:: Material provided ::

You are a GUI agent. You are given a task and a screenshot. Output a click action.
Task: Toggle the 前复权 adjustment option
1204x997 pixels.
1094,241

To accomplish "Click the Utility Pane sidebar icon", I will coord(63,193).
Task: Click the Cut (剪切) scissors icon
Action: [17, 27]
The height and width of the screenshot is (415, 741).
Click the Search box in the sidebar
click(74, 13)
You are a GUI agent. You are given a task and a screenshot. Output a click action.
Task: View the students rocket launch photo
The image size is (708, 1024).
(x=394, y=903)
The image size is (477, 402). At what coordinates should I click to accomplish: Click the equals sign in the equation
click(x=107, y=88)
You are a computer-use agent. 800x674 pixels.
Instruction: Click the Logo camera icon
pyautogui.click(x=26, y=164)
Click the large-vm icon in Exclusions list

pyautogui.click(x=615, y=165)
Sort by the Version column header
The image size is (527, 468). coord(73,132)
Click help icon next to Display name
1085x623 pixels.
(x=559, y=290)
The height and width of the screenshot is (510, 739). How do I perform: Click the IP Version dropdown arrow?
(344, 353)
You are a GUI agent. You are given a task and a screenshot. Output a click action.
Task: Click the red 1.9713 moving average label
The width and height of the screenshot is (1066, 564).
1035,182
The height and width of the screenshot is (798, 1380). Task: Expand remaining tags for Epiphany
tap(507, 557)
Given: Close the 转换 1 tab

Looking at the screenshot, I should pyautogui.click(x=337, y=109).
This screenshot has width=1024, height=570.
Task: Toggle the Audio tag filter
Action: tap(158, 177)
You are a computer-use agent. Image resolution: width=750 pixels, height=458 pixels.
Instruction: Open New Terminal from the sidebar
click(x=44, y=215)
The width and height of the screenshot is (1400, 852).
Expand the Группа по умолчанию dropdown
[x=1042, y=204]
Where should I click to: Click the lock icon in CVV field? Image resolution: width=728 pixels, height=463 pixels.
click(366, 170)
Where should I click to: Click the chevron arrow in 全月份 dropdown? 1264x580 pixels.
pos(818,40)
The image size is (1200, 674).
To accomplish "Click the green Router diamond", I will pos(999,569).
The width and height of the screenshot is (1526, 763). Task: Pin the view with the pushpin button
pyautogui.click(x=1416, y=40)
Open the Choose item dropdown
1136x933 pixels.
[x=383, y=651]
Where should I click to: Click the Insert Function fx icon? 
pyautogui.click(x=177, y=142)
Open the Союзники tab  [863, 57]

:::

_Aim of the task_
Set down the preceding data verbatim. Every line belongs in the copy.

_Response_
You are a GUI agent. You are given a task and a screenshot. Output a click action.
Task: Toggle the 前复权 adjustment option
1204x997 pixels.
1094,241

To accomplish "Click the Utility Pane sidebar icon", I will coord(63,193).
Task: Click the Cut (剪切) scissors icon
Action: [17, 27]
The height and width of the screenshot is (415, 741).
Click the Search box in the sidebar
click(74, 13)
You are a GUI agent. You are given a task and a screenshot. Output a click action.
Task: View the students rocket launch photo
The image size is (708, 1024).
(x=394, y=903)
The image size is (477, 402). At what coordinates should I click to accomplish: Click the equals sign in the equation
click(x=107, y=88)
You are a computer-use agent. 800x674 pixels.
Instruction: Click the Logo camera icon
pyautogui.click(x=26, y=164)
Click the large-vm icon in Exclusions list

pyautogui.click(x=615, y=165)
Sort by the Version column header
The image size is (527, 468). coord(73,132)
Click help icon next to Display name
1085x623 pixels.
(x=559, y=290)
The height and width of the screenshot is (510, 739). How do I perform: Click the IP Version dropdown arrow?
(344, 353)
You are a GUI agent. You are given a task and a screenshot. Output a click action.
Task: Click the red 1.9713 moving average label
The width and height of the screenshot is (1066, 564).
1035,182
The height and width of the screenshot is (798, 1380). Task: Expand remaining tags for Epiphany
tap(507, 557)
Given: Close the 转换 1 tab

Looking at the screenshot, I should pyautogui.click(x=337, y=109).
This screenshot has width=1024, height=570.
Task: Toggle the Audio tag filter
Action: tap(158, 177)
You are a computer-use agent. Image resolution: width=750 pixels, height=458 pixels.
Instruction: Open New Terminal from the sidebar
click(x=44, y=215)
The width and height of the screenshot is (1400, 852).
Expand the Группа по умолчанию dropdown
[x=1042, y=204]
Where should I click to: Click the lock icon in CVV field? Image resolution: width=728 pixels, height=463 pixels.
click(366, 170)
Where should I click to: Click the chevron arrow in 全月份 dropdown? 1264x580 pixels.
pos(818,40)
The image size is (1200, 674).
To accomplish "Click the green Router diamond", I will pos(999,569).
The width and height of the screenshot is (1526, 763). Task: Pin the view with the pushpin button
pyautogui.click(x=1416, y=40)
Open the Choose item dropdown
1136x933 pixels.
[x=383, y=651]
Where should I click to: Click the Insert Function fx icon? 
pyautogui.click(x=177, y=142)
Open the Союзники tab  [863, 57]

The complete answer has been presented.